We selected the Rendevous Hostel for our few nights and were not at all disappointed by the choice. A warm, welcoming, quite cosy hotel/hostel in the good part of town. It was run by a Canadian who had transplanted himself to Bolivia after falling for the local produce and planting crops (so to speak), and may I had, also produced the greatest Manhattans that I've had in my life!

In addition to all of this, La Paz was the city where my my first adventure had halted. In the gringo invested backpacker hovel known as the Wild Rover my wallet had somehow sailed out of sight, never to be seen. I had myself a moment of small satisfaction when I stopped by the hostel, placed by hand on the front door and said 'I'm back, and now I'm leaving to finish what I'm left'. I promised myself to do that very thing 5 years ago when I made the choice to go home - to come back to this point, pick it all up and go again. Here I was. 




What to do in this city?

Surprisingly La Paz is filled with options for the curious, for the well heeled and for the stupid. It's an unexpectedly great city to explore and does provide opportunities for the adventurous. Just outside the city are  the mountains that provide it with protection, and past that, and attraction well known around the world as the "Death Ride" along the Camino de la muerte. 
The 'Death Road' - La Paz - Bolivia

The 'Death Road' - La Paz - Bolivia


I had done this ride previously in 2010 and was indoctrinated to the gang of the 'worried' with stories of cyclists gliding over un-barricaded bends and flights into the abyss via 200mtr sheer drops to the valley floor. Stories both manufactured and embellished to create the myth, and to create profit on the shoulders of legend. This time around I was more 'schooled' in the art of the camino but had promised Inga that we would take on this thrill ride as our first order of death defying business in a city where the art of civil liability, over protection and idiotic sensitivity has not as yet made its way.

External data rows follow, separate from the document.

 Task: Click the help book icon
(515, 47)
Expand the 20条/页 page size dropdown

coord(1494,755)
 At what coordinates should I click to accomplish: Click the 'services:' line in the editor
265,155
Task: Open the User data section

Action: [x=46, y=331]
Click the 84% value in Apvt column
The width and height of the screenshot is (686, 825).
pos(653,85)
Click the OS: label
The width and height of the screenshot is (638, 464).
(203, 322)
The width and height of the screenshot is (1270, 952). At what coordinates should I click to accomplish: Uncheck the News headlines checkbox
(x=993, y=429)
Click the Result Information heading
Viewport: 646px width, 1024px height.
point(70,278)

The 'Death Road' - La Paz - Bolivia


The 'Death Road' - La Paz - Bolivia




The 'Death Road' - La Paz - Bolivia


Without so much detail as in previous writings I can add that the anxiety that builds up just prior to the start of the ride was familiar and I could see the thinly veiled nervous excitement coming out with each question directed as me as a now two time participant, "is it scary?", "is it safe?", "how do the bikes handle the terrain?" - and with each nonchalant response of "you'll be ok, I'm living proof", came the equally uncertain answer of "A-ha, ok".

Starting on quite stark, barren landscape at 4900mts, we were greeted with a dusting of snow as we cruised downwards in snake like formation, winding in and out of traffic with the full understanding that the real star was still some 20kms away.


The rally point, the station for final checks prior to the 30+ km ride is a subtle prayer stable. A place we reassurance is sought and blatant lies are accepted. The fact of the matter is that before you head off the uninitiated simply don't know what they don't know. The fear of failure could be broken limbs at best, death at the worst. The understanding being there have been those that have gone before and those that have told stories of their success. Inspiration for sure. A warranty and a promise to defeat the pessimistic among us.


In reality, the most daunting section is the first 200mtrs. The width of the road is a little more than a few meters and the drops are extreme. You realise quickly however that the real fear would lay in the hearts of the poor souls journeying up or down the road via bus where the ability of the driver and their general level of alertness is where the ownership of your future resides.


The ride itself is easy, not particularly challenging, but then you don't really need it to be. Dropping from 4900mtrs to 1300mtrs over 2hrs, from the barren lands of the mountains into rainforest, it's an experience that's worth taken on the mental challenge for, as that's all it is. The ability to allow the body to do something very basic whilst quelling those notes of self doubt and fear.






Worth doing? For sure. 


Scary? Not the second time around but hey, I was living proof for the rest of them that this good be conquered without becoming victim #33.